→ **Description of the task**
Would you please transcribe, exactly as written, the lines of the entries below starting at the one that holds "Where should I click to: Open" and ending at the one that holds "Screen dimensions: 1270x952", both included?

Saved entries
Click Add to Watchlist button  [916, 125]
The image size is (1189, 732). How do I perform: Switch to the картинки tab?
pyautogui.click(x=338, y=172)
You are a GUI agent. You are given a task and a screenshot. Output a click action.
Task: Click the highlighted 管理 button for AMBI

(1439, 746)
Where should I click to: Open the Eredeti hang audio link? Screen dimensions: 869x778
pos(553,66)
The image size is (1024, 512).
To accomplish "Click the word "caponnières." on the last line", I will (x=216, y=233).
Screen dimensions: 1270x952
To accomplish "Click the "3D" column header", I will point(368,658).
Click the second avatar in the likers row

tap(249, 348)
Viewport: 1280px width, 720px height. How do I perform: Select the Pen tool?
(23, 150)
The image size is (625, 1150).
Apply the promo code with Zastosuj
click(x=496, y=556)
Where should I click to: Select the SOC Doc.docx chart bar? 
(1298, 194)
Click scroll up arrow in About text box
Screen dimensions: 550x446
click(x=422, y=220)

→ **Response to the task**
Where should I click to: Open the Eredeti hang audio link? Screen dimensions: 869x778
pos(553,66)
The image size is (1024, 512).
To accomplish "Click the word "caponnières." on the last line", I will (x=216, y=233).
Screen dimensions: 1270x952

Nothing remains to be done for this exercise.